→ **EXERCISE DETAILS**
Copy the items below word for word, beginning at the line that contains "The height and" and continuing through the end of the items.

→ **Text and element pointing items**

(begin)

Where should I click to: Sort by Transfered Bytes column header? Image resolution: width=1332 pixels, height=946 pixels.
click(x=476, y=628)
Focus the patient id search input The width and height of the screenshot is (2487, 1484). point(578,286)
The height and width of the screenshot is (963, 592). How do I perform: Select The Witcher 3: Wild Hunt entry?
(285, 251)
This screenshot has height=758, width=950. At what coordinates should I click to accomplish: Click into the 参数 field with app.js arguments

(end)

→ **OUTPUT OF THE TASK**
The height and width of the screenshot is (963, 592). How do I perform: Select The Witcher 3: Wild Hunt entry?
(285, 251)
This screenshot has height=758, width=950. At what coordinates should I click to accomplish: Click into the 参数 field with app.js arguments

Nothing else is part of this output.